# NEW PAY SCHEDULE



## Dakota2009 (Oct 19, 2016)

So what does everyone think about the new pay schedule?


----------



## FlexDriver (Dec 5, 2015)

Its our money pay us everyday or once or twice a week does not matter


----------



## oicu812 (Aug 29, 2016)

Pay us in Amazon stocks. I'll take that as payment for work.


----------



## Dakota2009 (Oct 19, 2016)

When do they send out the. 1099's


----------



## FlexDriver (Dec 5, 2015)

Dakota2009 said:


> When do they send out the. 1099's


Last year it was Feb first week if I remember correctly.


----------



## jester121 (Sep 6, 2016)

By January 31, in accordance with IRS code.


----------



## nighthawk398 (Jul 21, 2015)

So we get paid on Hump day now?


----------



## limepro (Mar 7, 2015)

nighthawk398 said:


> So we get paid on Hump day now?


Tuesday and friday is when the pay is initiated.


----------



## nighthawk398 (Jul 21, 2015)

limepro said:


> Tuesday and friday is when the pay is initiated.


Nice it will be good for my trip tomorrow


----------



## tryingmyluck86 (Oct 5, 2016)

Anyone else's Earnings page show their upcoming payment as January 18th? 

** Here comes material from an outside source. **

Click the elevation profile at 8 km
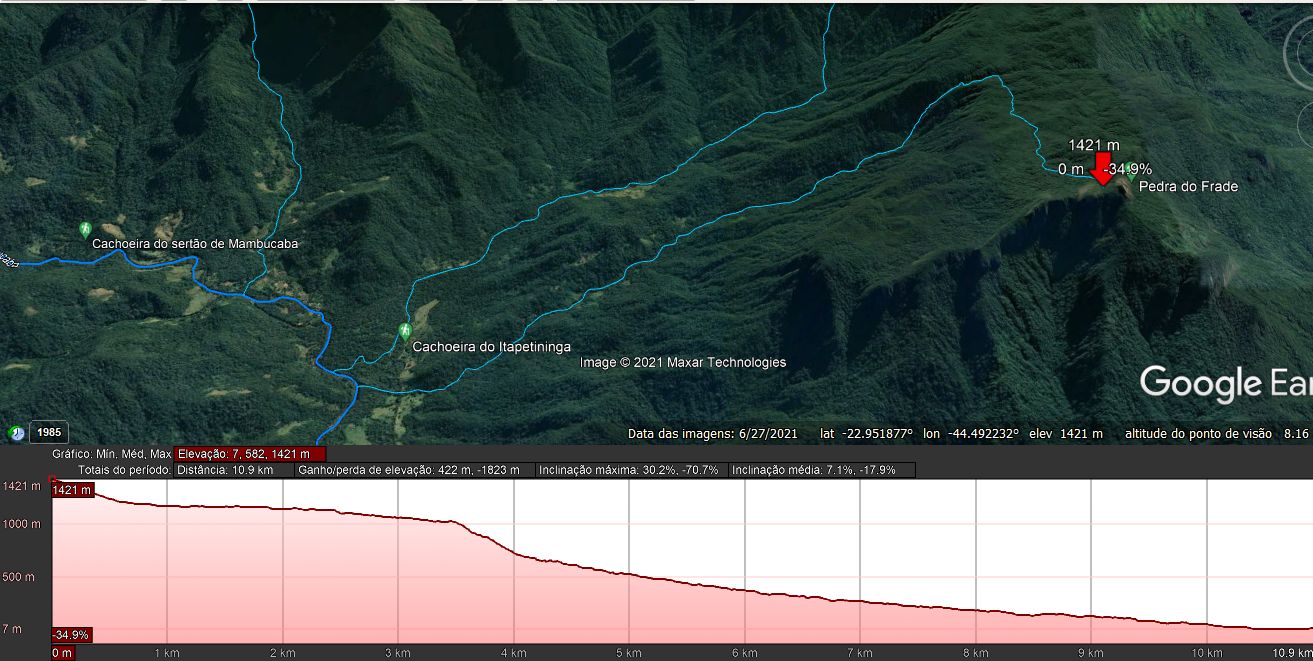 click(x=976, y=610)
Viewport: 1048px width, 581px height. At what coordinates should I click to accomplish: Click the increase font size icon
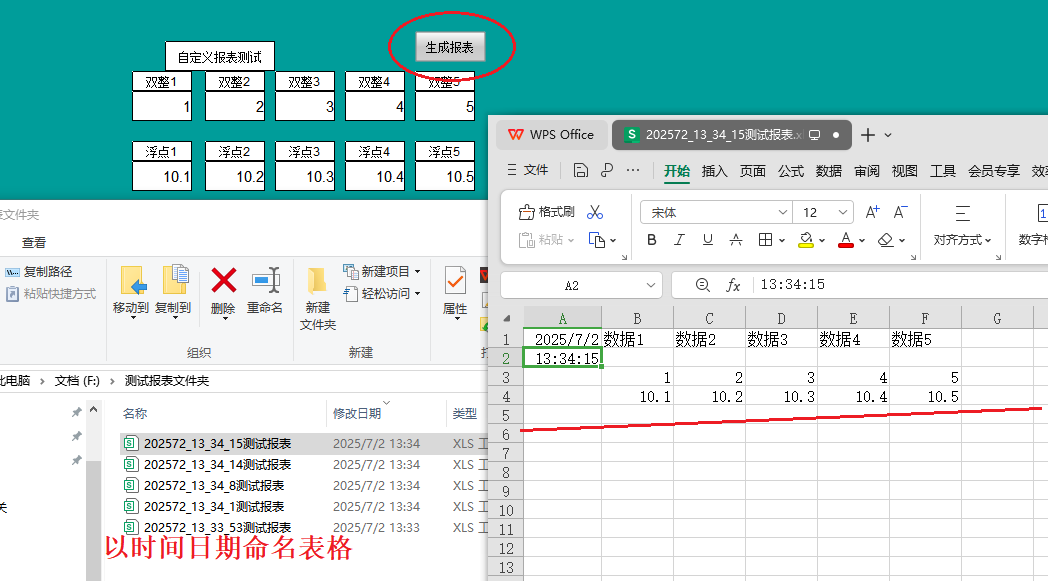[x=872, y=212]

I did a block on the 11th so I figured by the. Ew pay schedule my next deposit should be the 13/14th. Not really a big deal but I find it odd since I've already received 2 deposits under the new twice a week schedule. Maybe just a fritz in the system.


----------



## KCinSD24 (Jan 12, 2017)

tryingmyluck86 said:


> Anyone else's Earnings page show their upcoming payment as January 18th?
> 
> I did a block on the 11th so I figured by the. Ew pay schedule my next deposit should be the 13/14th. Not really a big deal but I find it odd since I've already received 2 deposits under the new twice a week schedule. Maybe just a fritz in the system.

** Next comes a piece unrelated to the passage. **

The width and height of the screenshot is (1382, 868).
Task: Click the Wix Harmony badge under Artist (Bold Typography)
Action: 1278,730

Yeah the earnings page hasn't updated to reflect the new payment schedules yet. It still says it'll be deposited on the 18th but tomorrow is really the next payday.


----------



## tryingmyluck86 (Oct 5, 2016)

KCinSD24 said:


> Yeah the earnings page hasn't updated to reflect the new payment schedules yet. It still says it'll be deposited on the 18th but tomorrow is really the next payday.

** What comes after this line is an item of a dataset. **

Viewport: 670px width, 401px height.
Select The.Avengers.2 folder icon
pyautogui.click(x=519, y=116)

My last two deposits (under the new schedule) did reflect the correct deposit dates, though, that's why I found it odd. Ah well, time will tell.


----------



## KCinSD24 (Jan 12, 2017)

tryingmyluck86 said:


> My last two deposits (under the new schedule) did reflect the correct deposit dates, though, that's why I found it odd. Ah well, time will tell.


Mine has displayed the Wed payment date for the past week but I've been paid on Friday and tuesday.


----------